Price action: February lean hogs rose 10 cents to $90.525, the contract’s highest close since Nov. 17.

Fundamental analysis: Hog futures traded mixed, with the February contract initially surging to a 2- 1/2-month high but giving back most of those gains by the close. Price strength reflected growing beliefs the cash market is nearing a bottom. The CME lean hog index fell 37 cents to $82.87, the lowest level since late January, and is expected to fall another 8 cents Tuesday. The December contract has slightly more than a week until expiration and will likely remain closely aligned with the cash index. A recent upturn in wholesale pork also encouraged buyers. Pork cutout values rose 88 cents early today to $89.82, the highest daily average since Nov. 22 but still only a preliminary reading.

USDA estimated last week’s hog slaughter 2.59 million head, 66,000 head under the same week last year. The current slaughter pace lags last year’s levels by nearly 3%. 

Technical analysis: February lean hogs traded a $2.075 range, testing resistance at $91.20, with a final close below the level. Attempts higher will continue to encounter resistance at $91.20, as well as $91.975 and $93.375. Conversely, a turn lower will find bears meeting support first at $89.025, with solid support standing at the 20-day moving average near $88.78, the 10-day around $88.19, the 40-day near $87.85 and 100-day at $87.8350.

What to do: Get current with advised feed coverage. Be prepared to extend coverage on additional price pressure.   

Hedgers: Carry all risk in the cash market for now.

Feed needs: You have all corn-for-feed and soybean meal needs in the cash market through December.

 

Cattle

Price action: February live cattle fell 5 cents to $155.825, around the middle of the day’s range. January feeder cattle gained $1.325 to $183.775, the contract’s highest close since Sept. 19.

Fundamental analysis: Bullish cash market fundamentals continued to support live cattle futures, though today’s gains were limited by bearish outside markets, including a stronger U.S. dollar index, sharply lower crude oil prices and a sell-off in the U.S. stock market. Feeder futures were supported by the corn market’s drop to 3 1/2-month lows.

Expectations for continued strength in cash market likely will support futures. Live steers averaged $156.42 last week, up 35 cents from the previous week and the ninth consecutive weekly increase. Weakness in the wholesale beef market continues amid higher daily slaughter levels. Choice beef cutout values fell $2.69 to $247.24, a seven-week low. Select grade cutout value fell $1.47 to $223.09. The Choice-Select spread is presently $24.15. Movement at midday was 68 loads.

Technical analysis: Live cattle bulls have a solid near-term technical advantage. However, stiff overhead resistance levels lie just overhead.
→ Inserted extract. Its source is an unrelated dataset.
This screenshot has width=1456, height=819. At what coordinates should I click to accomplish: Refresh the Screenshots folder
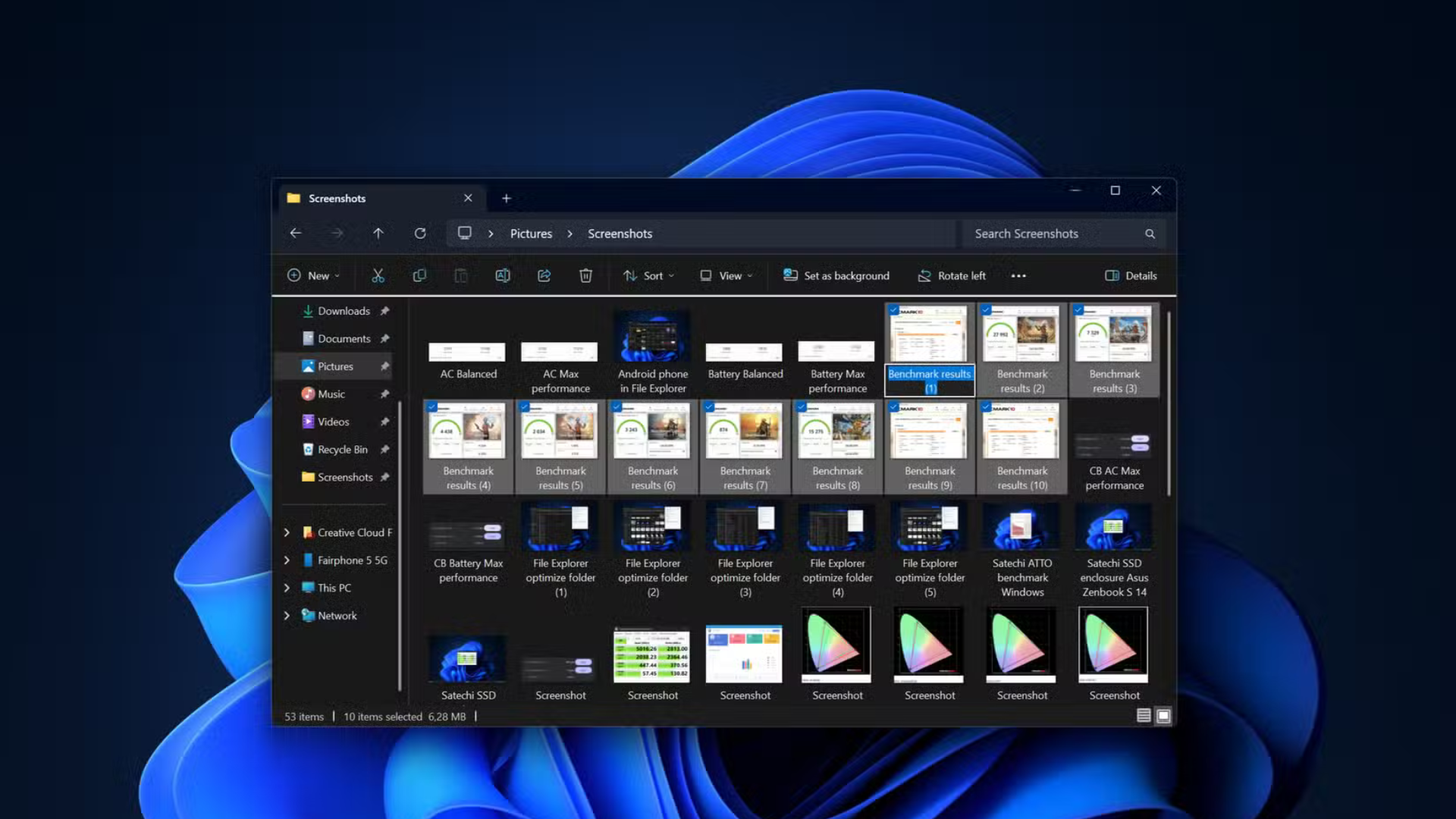420,234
Bulls' next upside objective is closing February futures above solid resistance at the contract high of $157.225. The next downside objective for bears is closing February below solid support at the November low of $152.275. First resistance is seen at today’s high of $156.375, then the November high of $156.95. First support is seen at today’s low of $155.45, then $154.75.

Feeder cattle bulls have also gained a near-term technical advantage. The next upside objective for bulls is to close January futures above resistance at $188.00. The next downside objective for bears is to close prices below solid support at the November low of $176.325. First resistance is seen at today’s high of $184.20, then $185.00. First support is seen at today’s low of $181.95, then $181.00.

What to do: Get current with advised feed coverage. Be prepared to extend coverage on additional price pressure.   

Hedgers: Carry all risk in the cash market for now.

Feed needs: You have all corn-for-feed and soybean meal needs in the cash market through December.